Açıklamalarında Hellim tescili konusuna da değinen Naimoğullar, sözlerine şu şekilde devam etti; “Hellimin tescili kriterlerinde zorunlu olan küçükbaş hayvan sütü ile ilgili sıkıntılar var. 15 gündür ülkede küçükbaş hayvan sütü 30 ton günlük üretilmiştir. Toplam süt üretiminde bu yüzde 5 seviyesine çıkmıştır ve bunu bile tescille belirlenen keçi sütü oranından az olmasına rağmen imalatçılar almak istememektedir. Her gün imalatçılarla bu konuda tartışmaktayız, buna rağmen hiçbir yaptırım söz konusu değildir.  Süt Endüstrisi Kurumunda karar almamıza rağmen ve küçükbaş hayvan sütünün orantı şeklinde herkesin alması gerektiğini ortaya koymamıza rağmen, imalatçılar bu karara uymamaktadırlar. Bu durum hellim konusunda ne kadar aciz olduğunu göstermektedir. Bu sebeple de hellim denetleme kurulunun derhal bu konuda emirname çıkarması gerekir. Bakanlar kurulu emirname çıkararak  hellimin  olması gereken kalitesinin altında üretilmemesi için  mücadele etmesi şarttır. Bugün çiğ sütün maliyeti ortadadır ancak marketlerde çok değişken hellim fiyatları var, bu düzensizliğin derhal çıkarılacak yasalarla düzeltilmesi de önemli bir noktadır. Bunlar yapılmazsa bu denetimsizlik hem tüketiciye, hem de üreticiye yansıyacaktır. Hal böyle olunca hem tüketici mağdur olmakta, üretici de alacağını gününde alamamaktadır” dedi.

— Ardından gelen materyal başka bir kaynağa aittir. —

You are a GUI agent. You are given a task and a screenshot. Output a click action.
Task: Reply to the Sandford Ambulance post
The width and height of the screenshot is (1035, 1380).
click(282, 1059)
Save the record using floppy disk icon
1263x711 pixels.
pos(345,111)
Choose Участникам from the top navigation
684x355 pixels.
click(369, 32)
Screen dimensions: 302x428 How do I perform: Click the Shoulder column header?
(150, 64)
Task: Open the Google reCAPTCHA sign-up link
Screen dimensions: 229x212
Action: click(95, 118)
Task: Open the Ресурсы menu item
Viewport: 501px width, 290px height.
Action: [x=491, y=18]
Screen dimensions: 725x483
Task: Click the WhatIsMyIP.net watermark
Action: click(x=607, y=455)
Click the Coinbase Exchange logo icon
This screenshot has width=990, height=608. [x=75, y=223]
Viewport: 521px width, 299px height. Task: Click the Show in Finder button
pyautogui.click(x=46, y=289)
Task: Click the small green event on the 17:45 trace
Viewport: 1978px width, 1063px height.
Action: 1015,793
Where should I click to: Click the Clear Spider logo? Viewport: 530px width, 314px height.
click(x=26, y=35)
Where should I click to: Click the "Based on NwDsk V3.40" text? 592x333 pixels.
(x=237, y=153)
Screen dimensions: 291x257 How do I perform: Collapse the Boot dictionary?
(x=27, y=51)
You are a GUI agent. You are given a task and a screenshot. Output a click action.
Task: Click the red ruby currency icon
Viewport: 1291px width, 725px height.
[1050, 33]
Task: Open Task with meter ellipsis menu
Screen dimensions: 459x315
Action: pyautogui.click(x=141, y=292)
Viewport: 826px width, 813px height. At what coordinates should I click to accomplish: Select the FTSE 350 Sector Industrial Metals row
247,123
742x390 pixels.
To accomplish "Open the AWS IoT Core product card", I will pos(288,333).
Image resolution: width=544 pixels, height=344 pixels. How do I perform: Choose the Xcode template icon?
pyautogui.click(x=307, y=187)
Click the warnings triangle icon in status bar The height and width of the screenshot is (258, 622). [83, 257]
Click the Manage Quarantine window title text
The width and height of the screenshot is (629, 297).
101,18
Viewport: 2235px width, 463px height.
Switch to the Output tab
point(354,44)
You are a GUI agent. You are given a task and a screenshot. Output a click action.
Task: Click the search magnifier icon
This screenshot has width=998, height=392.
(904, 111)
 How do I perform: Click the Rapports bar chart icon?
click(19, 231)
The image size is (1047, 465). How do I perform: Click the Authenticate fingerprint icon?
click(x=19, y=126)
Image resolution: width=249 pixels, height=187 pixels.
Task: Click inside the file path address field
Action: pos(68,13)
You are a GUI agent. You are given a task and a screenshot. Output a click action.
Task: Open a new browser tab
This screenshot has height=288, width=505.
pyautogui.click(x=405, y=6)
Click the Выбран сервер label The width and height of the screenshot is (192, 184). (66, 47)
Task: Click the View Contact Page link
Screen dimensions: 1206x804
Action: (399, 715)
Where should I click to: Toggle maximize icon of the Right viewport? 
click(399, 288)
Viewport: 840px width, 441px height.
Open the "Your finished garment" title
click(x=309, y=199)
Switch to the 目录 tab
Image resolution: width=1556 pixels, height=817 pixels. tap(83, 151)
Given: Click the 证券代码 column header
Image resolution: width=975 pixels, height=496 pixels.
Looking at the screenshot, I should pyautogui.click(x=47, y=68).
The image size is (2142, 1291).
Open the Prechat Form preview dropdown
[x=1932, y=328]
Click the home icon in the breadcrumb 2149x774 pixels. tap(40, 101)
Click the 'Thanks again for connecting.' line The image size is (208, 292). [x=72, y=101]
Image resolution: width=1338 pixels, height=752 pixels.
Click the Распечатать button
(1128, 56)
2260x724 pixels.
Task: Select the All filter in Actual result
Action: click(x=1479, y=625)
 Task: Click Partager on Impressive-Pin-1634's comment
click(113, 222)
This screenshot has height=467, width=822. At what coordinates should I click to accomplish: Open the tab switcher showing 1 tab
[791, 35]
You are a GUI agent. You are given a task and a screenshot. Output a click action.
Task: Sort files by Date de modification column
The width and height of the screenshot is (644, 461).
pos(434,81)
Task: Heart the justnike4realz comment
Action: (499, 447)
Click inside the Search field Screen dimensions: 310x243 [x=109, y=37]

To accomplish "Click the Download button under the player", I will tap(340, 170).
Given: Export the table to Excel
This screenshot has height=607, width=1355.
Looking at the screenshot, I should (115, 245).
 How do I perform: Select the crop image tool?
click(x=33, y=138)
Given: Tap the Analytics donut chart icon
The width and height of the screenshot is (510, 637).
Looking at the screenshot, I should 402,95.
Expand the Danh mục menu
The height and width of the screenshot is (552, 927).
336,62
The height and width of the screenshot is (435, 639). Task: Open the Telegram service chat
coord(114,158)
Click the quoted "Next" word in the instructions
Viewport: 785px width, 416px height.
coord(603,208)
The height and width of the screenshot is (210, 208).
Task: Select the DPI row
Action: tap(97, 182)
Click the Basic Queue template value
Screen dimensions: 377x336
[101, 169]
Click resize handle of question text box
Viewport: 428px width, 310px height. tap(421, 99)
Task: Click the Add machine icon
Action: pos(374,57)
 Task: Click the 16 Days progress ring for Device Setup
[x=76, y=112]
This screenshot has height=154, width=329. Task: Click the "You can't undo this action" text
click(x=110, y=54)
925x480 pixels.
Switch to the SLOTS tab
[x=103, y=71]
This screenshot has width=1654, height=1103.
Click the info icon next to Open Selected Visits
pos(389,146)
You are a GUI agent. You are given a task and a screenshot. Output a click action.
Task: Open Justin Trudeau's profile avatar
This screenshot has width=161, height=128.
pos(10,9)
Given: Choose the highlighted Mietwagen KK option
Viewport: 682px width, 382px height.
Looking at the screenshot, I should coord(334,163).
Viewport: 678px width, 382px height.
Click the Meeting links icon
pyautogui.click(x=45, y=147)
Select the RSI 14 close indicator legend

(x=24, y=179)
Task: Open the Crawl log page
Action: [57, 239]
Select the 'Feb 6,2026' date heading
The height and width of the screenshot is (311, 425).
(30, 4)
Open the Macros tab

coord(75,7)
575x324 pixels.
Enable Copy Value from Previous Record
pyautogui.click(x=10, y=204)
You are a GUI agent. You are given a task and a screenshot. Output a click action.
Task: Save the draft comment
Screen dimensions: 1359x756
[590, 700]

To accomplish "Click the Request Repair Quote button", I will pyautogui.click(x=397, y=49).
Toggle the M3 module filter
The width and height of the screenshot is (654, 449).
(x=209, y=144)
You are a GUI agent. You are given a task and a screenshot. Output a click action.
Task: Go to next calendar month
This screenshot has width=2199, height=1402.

“Koop Süt tüketicinin yanında”

Birçok bölgede küçükbaş hayvancılara hibe programları ile soğutucular verdiklerinin altını çizen Naimoğullar, “Yakında ülkedeki bütün keçi sütünü alıp KOOP Sütte uzun ömürlü süt ve keçi peyniri olarak değerlendireceğiz. Bunun hazırlığını yaptık. En azından bu ülkede tüketicinin yanında olan KOOP Süt var, bu nedenle biz gerekli açılımları bu konuda yapmaktan kaçınmayacağız” diye konuştu.

“Hükümet tüm sorunlara kulaklarını tıkamıştır”

Naimoğullar, sözlerine şu şekilde son verdi; “Hükümet kulaklarını tüm sorunlara tıkamıştır, Tarım Bakanı her şeyi görmemezlikten gelmektedir. Çünkü çare üretmek ve sorun çözmek beceri ister. Hükümet edenler bence bu beceriye sahip değillerdir. Çünkü beceriye sahip olsalardı bu konularda gerekli açılımları yaparlardı. Şu anda hükümet imalatçı ve hayvancıyı, hayvancı ile kasabı karşı karşıya bırakmıştır. Kasap istediği biçimde eti pazarlıyor. İmalatçı istediği biçimde sütü alıyor. Devlet zamanında destekleri ödemiyor, hayvancının alacaklarını ödemiyor. Bunun yanında yaklaşık 10 milyon TL civarında süt bedeli bugün ödenmesi gerekirken ödenmiyor.”